「女信長」の感想
フジテレビの時代劇spで、佐藤賢一原作の時代小説で、信長が実は女性だったという奇想小説。土田御前が側室の子に跡取りを取られまいと、女の子を男の子として育て嫡男の発表をしてしまう暴走がきっかけ。
「ベルサイユの薔薇」のオスカルの信長版で、隆慶一郎が「徳川実記」を家康が影武者であったと仮定して辻褄合わせをしてように、こちらは「信長公記」を下敷きに辻褄合わせをしたのであろう。実際、信長は意外にも甲高い声であったし、女顔で若い頃女装して踊ったというので着想が上手いと思う。しかし、10人以上の子供がいたのにどうしたのかと思ったが、このドラマでは描かれていない……
浅井長政、明智光秀とラブロマンスになるという展開があり、その為、濃姫が明智を慕い、愛妻家の明智光秀が独身?お市が長政と仲良しだたはずが、不仲で秀吉に心を寄せていたという真逆の展開となり驚かされる。
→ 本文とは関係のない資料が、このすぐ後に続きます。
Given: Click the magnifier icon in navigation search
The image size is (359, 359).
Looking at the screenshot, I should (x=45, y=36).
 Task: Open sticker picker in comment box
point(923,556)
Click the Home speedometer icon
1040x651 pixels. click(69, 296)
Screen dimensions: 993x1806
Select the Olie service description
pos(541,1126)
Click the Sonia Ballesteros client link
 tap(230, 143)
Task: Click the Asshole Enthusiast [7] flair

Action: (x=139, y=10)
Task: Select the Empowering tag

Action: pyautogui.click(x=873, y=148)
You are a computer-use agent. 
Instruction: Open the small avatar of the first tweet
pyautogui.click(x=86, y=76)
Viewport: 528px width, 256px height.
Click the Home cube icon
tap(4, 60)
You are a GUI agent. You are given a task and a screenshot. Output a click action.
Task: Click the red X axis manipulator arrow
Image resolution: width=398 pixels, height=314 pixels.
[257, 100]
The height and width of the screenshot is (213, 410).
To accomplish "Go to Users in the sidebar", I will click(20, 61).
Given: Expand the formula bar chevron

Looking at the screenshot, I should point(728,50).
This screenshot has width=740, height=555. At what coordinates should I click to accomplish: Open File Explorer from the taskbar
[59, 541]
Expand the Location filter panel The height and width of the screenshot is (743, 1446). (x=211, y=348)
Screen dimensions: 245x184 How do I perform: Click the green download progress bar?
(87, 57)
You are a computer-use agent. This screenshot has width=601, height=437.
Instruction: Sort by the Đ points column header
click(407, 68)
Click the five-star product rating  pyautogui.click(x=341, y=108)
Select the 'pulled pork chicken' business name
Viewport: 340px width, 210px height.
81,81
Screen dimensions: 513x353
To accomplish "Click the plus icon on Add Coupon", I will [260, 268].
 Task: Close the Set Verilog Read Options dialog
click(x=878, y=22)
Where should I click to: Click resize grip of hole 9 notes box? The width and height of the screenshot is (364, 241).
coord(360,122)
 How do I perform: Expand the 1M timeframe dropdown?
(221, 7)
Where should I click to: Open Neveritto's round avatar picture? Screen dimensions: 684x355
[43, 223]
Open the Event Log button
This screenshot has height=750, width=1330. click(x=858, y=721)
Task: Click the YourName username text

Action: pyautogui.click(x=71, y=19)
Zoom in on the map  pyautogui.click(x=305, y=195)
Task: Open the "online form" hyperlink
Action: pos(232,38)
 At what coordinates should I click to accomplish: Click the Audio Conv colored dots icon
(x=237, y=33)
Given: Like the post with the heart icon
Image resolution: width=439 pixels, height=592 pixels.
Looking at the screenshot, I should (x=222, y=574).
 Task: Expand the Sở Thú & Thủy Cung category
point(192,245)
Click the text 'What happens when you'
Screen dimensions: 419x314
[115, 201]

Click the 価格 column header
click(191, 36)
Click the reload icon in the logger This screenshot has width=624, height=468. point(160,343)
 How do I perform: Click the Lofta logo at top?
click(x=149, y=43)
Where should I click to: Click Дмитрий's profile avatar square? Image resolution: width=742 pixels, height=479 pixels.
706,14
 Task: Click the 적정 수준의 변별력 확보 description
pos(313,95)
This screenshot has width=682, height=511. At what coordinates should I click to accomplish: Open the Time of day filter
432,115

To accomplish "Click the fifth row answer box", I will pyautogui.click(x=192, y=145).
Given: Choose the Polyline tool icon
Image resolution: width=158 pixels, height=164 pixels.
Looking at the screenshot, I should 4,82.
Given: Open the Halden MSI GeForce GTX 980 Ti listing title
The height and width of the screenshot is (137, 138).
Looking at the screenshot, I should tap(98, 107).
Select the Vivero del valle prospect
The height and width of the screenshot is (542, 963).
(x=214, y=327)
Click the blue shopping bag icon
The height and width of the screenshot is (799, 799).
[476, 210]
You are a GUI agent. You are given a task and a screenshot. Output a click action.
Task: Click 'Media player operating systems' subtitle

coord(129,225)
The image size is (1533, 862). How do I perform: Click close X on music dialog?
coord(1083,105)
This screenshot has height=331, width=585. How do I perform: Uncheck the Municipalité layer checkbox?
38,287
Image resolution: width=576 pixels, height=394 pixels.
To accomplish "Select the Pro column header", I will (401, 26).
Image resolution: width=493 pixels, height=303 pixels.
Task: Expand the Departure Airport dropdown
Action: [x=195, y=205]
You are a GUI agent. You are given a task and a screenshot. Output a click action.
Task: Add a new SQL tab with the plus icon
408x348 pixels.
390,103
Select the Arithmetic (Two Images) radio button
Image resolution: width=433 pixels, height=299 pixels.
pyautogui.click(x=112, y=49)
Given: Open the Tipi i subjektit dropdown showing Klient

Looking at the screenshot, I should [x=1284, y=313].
長政を信頼していたが、謀反を起こし異常に憎んでいた史実の整合性は上手いが、クライマックスにむかって苦しい辻褄が多くなりついに史実と違うパラレルワールドになってしまった……本能寺の変の前に秀吉が京へ向かい、お市がすでに柴田勝家と婚姻を遂げたのに唖然……しかも、この展開でハッピーエンドっぽくなるのも意外だった。